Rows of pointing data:
>>>
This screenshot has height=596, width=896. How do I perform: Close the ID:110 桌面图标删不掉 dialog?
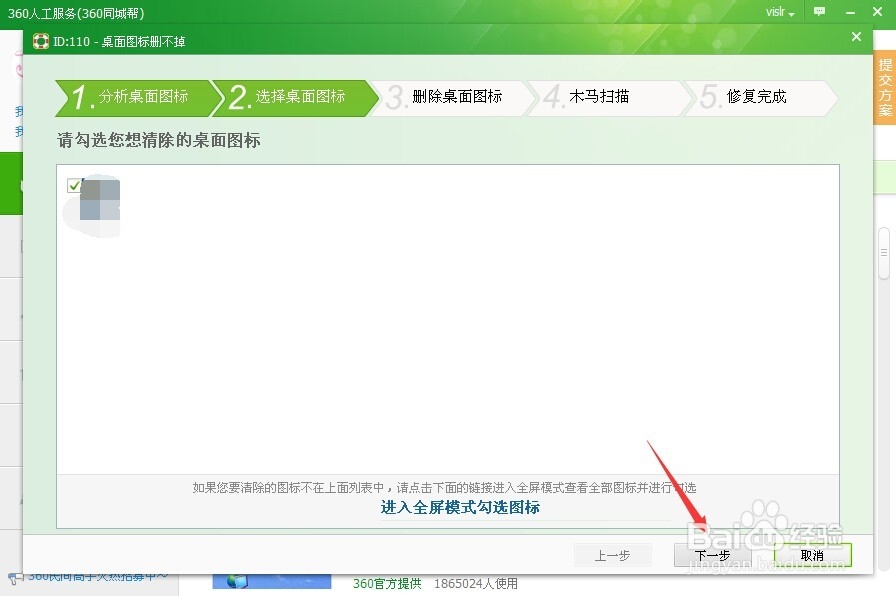pyautogui.click(x=855, y=37)
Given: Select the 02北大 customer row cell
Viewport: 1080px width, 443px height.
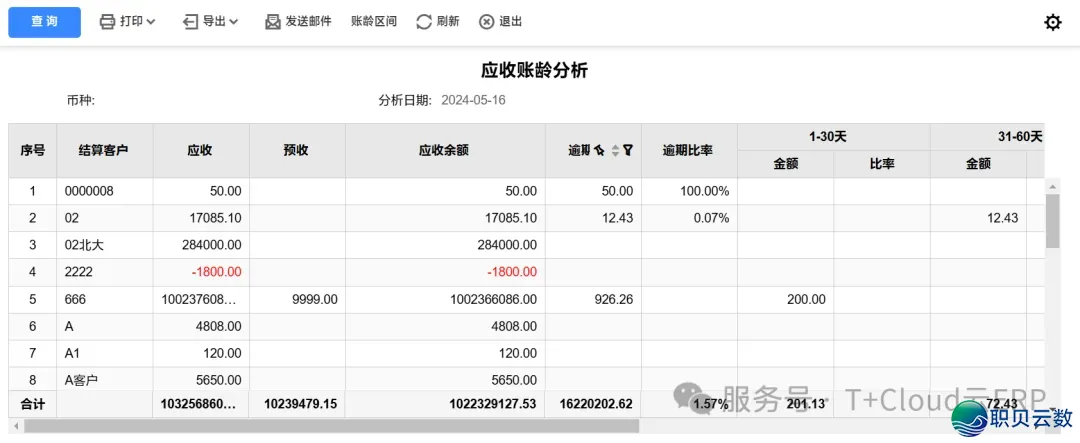Looking at the screenshot, I should tap(104, 245).
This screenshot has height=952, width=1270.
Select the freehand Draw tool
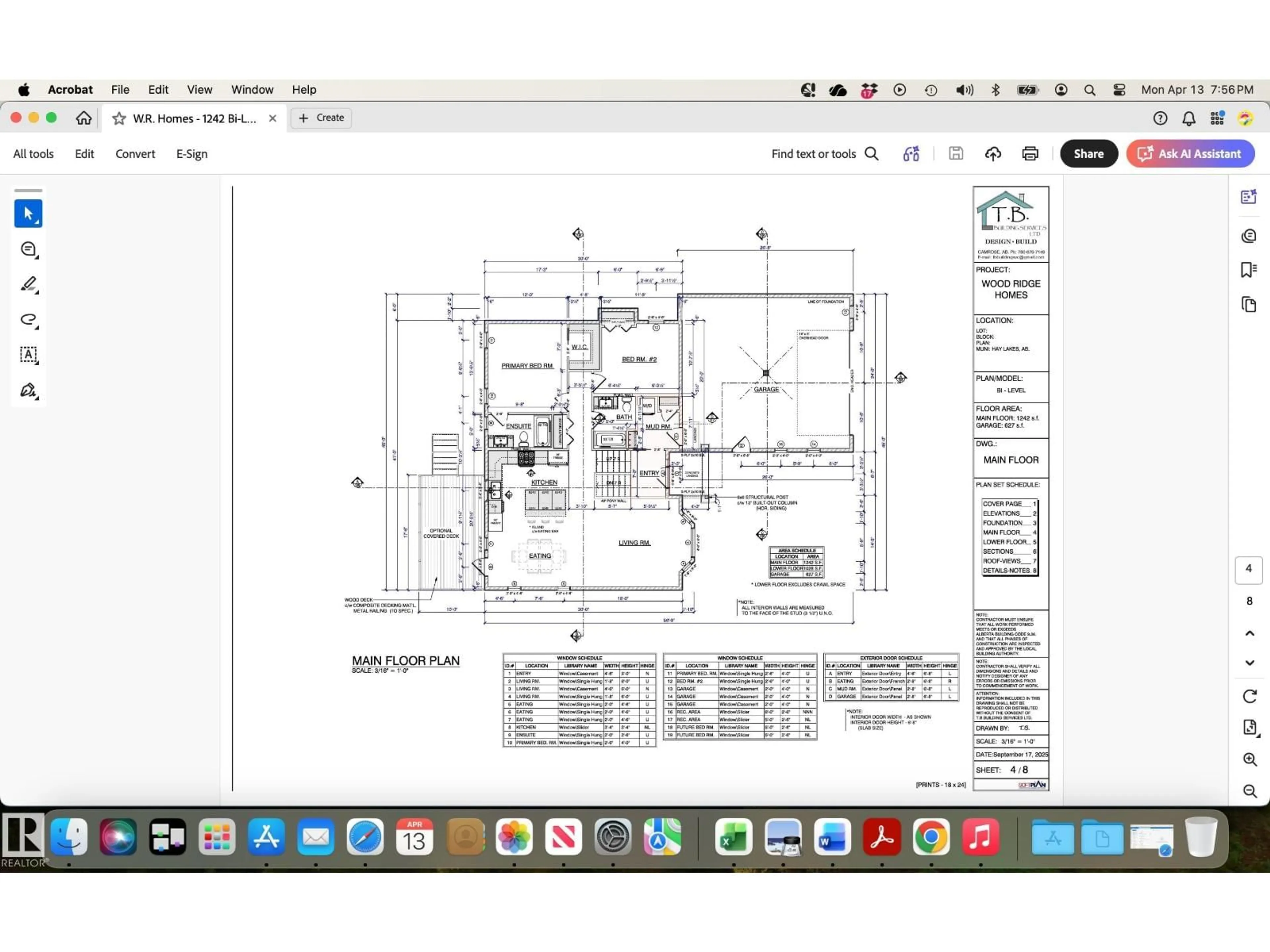(x=27, y=320)
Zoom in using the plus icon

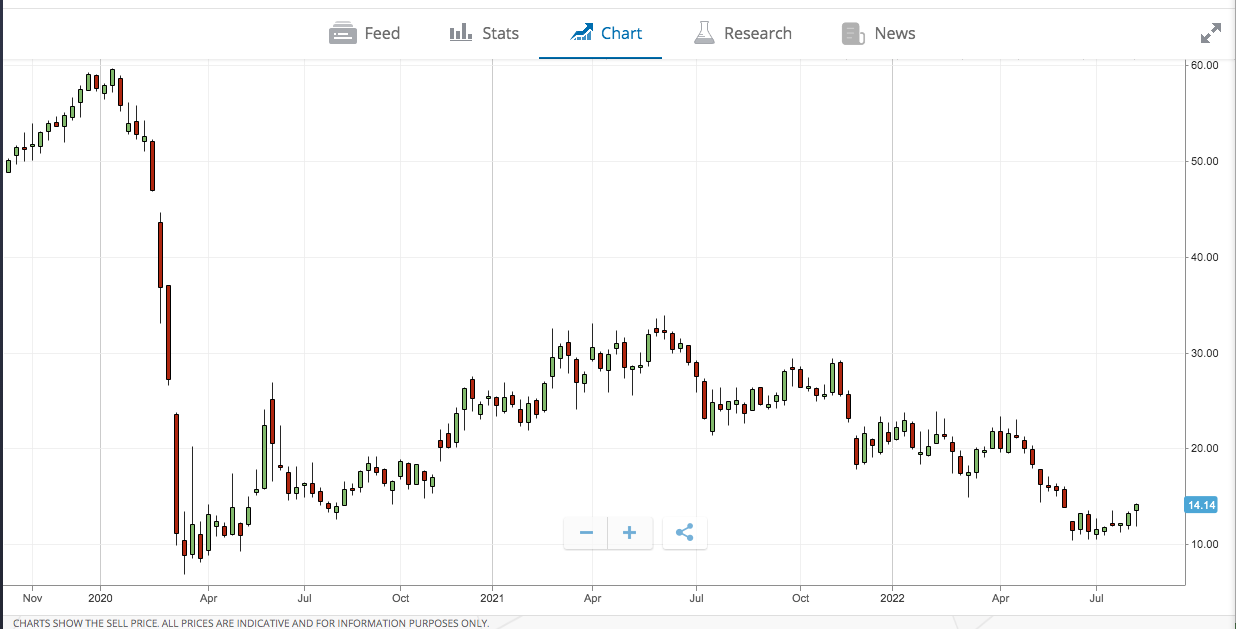630,532
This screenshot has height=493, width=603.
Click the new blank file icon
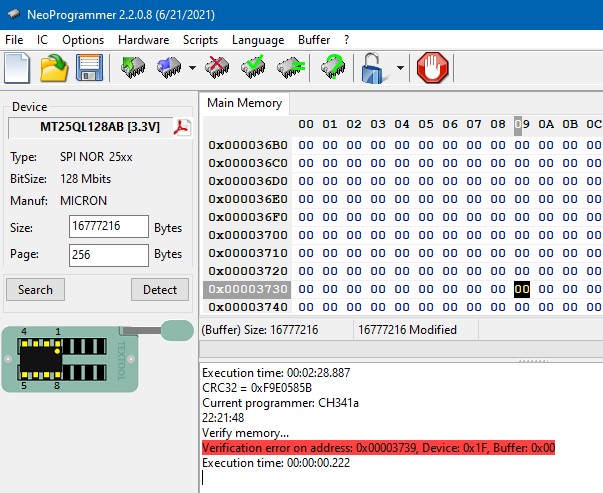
<<<
Exercise directions: Please quote every line above word for word, leaving the pictures out.

Solution below:
This screenshot has height=596, width=896. How do I perform: Close the ID:110 桌面图标删不掉 dialog?
pyautogui.click(x=855, y=37)
Given: Select the 02北大 customer row cell
Viewport: 1080px width, 443px height.
Looking at the screenshot, I should tap(104, 245).
This screenshot has height=952, width=1270.
Select the freehand Draw tool
(x=27, y=320)
Zoom in using the plus icon

630,532
This screenshot has height=493, width=603.
Click the new blank file icon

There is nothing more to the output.